Juvenile reinstatement of TCF4 in Pitt-Hopkins syndrome model mice reveals a critical window for genetic intervention

Pitt-Hopkins syndrome (PTHS) is a neurodevelopmental disorder caused by haploinsufficiency of TCF4 which encodes transcription factor 4. As PTHS therapeutics advance toward clinical trials, identifying the optimal timing for treatment is crucial. Our previous research demonstrated that restoring TCF4 during embryonic or neonatal stages, corresponding to prenatal or neonatal periods in humans, improved phenotypes in a PTHS mouse model (Kim et al., 2022). However, PTHS diagnosis generally occurs much later, when infants fail to reach developmental milestones and undergo genetic testing. This raises an essential question: can genetic therapeutics initiated at more clinically relevant time points retain effectiveness? Here, we examined whether reinstating TCF4 in juvenile PTHS model mice could reverse behavioral phenotypes, simulating a gene therapy. Our findings indicate that this delayed intervention largely fails to correct most phenotypes, except for a measure of cognitive function.
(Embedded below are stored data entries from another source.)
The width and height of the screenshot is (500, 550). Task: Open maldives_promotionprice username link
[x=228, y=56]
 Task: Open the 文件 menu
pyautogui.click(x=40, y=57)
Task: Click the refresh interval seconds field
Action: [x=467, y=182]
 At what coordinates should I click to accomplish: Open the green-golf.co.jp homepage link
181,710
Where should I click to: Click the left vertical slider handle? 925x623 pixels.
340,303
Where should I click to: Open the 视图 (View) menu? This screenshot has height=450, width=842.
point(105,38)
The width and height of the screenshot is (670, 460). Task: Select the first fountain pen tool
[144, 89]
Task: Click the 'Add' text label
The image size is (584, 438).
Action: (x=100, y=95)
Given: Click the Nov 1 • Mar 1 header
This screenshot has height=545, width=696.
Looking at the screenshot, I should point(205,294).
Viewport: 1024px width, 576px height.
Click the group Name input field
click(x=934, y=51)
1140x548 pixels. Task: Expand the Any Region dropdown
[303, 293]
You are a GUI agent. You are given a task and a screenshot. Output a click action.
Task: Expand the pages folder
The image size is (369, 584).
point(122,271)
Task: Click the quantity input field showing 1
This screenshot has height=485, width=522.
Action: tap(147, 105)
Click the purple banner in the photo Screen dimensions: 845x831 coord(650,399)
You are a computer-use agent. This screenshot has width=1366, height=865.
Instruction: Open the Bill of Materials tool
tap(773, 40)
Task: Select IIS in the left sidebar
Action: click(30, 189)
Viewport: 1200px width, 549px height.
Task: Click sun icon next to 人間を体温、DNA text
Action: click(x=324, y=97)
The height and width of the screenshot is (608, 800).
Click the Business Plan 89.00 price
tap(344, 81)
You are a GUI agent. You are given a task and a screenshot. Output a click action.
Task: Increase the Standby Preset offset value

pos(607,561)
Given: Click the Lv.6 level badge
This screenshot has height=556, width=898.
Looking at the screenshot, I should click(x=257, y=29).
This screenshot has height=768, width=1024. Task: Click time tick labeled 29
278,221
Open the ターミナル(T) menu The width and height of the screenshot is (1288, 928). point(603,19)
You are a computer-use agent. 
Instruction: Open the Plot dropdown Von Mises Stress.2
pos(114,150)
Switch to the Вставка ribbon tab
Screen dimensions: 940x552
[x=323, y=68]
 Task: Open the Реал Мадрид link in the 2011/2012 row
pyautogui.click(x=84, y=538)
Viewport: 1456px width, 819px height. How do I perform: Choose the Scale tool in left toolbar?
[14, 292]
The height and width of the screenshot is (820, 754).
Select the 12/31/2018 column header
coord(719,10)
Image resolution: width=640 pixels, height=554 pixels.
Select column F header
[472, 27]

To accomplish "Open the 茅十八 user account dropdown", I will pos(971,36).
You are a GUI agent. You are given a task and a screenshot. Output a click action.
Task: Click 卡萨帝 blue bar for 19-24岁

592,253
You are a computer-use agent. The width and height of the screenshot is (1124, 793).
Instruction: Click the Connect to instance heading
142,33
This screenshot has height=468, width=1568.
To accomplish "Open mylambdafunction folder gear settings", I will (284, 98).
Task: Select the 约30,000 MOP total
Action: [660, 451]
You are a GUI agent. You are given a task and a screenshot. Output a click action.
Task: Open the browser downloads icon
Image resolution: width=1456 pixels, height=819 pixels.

These results reveal phenotype-specific plasticity and underscore a narrow, early critical window for effective treatment in PTHS. Our study also identifies the hippocampus as a potential target for PTHS therapeutics and suggests that while some cognitive functions may still retain therapeutic plasticity, reversing most core PTHS symptoms may require intervention during the very early postnatal, or potentially prenatal periods, in humans.